▶ **EXERCISE OBJECTIVE**: Can you put the lines of the records below into a numbered list, starting at the line that contains "Select the Kompetenzaufbau label" and ending at the line that contains "Action: 587,15", with both of those lines included and blank lines left out?

▶ **EXTRACTED MATERIAL**:
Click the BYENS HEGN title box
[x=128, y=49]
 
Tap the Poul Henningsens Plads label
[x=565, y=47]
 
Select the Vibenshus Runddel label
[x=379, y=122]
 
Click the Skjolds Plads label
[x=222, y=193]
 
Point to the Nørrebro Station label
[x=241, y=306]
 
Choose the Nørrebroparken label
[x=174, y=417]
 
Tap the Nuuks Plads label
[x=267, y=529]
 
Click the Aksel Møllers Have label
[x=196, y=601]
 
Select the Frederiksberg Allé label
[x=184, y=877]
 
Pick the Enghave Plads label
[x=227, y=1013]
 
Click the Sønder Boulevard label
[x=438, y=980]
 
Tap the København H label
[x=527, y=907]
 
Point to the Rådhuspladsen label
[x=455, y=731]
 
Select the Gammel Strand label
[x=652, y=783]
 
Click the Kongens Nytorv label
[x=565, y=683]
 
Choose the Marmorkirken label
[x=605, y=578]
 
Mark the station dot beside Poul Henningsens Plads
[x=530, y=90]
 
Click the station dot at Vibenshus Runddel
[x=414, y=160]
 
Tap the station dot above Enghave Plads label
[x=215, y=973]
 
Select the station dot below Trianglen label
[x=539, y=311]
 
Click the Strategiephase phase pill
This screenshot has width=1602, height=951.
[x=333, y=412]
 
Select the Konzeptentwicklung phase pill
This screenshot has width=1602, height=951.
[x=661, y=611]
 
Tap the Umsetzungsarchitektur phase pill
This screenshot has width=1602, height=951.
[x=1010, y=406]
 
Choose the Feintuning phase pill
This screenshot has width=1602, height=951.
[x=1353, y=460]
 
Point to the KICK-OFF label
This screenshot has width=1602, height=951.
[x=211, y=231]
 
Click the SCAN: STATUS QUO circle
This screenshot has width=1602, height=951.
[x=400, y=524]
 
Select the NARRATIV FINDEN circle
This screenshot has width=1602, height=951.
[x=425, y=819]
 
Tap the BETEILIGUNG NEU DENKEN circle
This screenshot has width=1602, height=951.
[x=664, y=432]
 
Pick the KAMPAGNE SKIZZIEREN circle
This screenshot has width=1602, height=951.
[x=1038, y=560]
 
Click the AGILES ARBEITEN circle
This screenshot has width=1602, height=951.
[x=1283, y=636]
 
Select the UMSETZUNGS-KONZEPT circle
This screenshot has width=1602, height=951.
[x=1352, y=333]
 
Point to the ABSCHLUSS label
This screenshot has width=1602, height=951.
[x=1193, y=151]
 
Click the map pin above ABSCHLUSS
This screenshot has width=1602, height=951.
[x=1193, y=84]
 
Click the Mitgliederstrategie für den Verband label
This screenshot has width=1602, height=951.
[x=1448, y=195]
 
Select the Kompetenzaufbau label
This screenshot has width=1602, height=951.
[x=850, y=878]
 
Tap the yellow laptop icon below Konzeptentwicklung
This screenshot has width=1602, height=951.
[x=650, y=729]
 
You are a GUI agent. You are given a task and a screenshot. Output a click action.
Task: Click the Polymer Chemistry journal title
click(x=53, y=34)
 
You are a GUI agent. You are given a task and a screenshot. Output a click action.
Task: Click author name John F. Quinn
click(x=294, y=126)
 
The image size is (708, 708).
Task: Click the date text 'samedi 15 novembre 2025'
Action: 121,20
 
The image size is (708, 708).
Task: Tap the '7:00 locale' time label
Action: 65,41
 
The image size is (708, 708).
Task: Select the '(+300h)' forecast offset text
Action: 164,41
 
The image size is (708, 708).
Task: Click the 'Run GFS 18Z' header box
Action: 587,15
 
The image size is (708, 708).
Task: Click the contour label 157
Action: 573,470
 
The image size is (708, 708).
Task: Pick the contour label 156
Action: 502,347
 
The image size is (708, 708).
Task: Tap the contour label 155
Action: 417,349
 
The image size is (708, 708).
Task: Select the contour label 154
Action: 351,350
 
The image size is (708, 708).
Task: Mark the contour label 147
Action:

▶ **RESPONSE TO THE TASK**:
1. Select the Kompetenzaufbau label
2. This screenshot has width=1602, height=951.
3. [x=850, y=878]
4. Tap the yellow laptop icon below Konzeptentwicklung
5. This screenshot has width=1602, height=951.
6. [x=650, y=729]
7. You are a GUI agent. You are given a task and a screenshot. Output a click action.
8. Task: Click the Polymer Chemistry journal title
9. click(x=53, y=34)
10. You are a GUI agent. You are given a task and a screenshot. Output a click action.
11. Task: Click author name John F. Quinn
12. click(x=294, y=126)
13. The image size is (708, 708).
14. Task: Click the date text 'samedi 15 novembre 2025'
15. Action: 121,20
16. The image size is (708, 708).
17. Task: Tap the '7:00 locale' time label
18. Action: 65,41
19. The image size is (708, 708).
20. Task: Select the '(+300h)' forecast offset text
21. Action: 164,41
22. The image size is (708, 708).
23. Task: Click the 'Run GFS 18Z' header box
24. Action: 587,15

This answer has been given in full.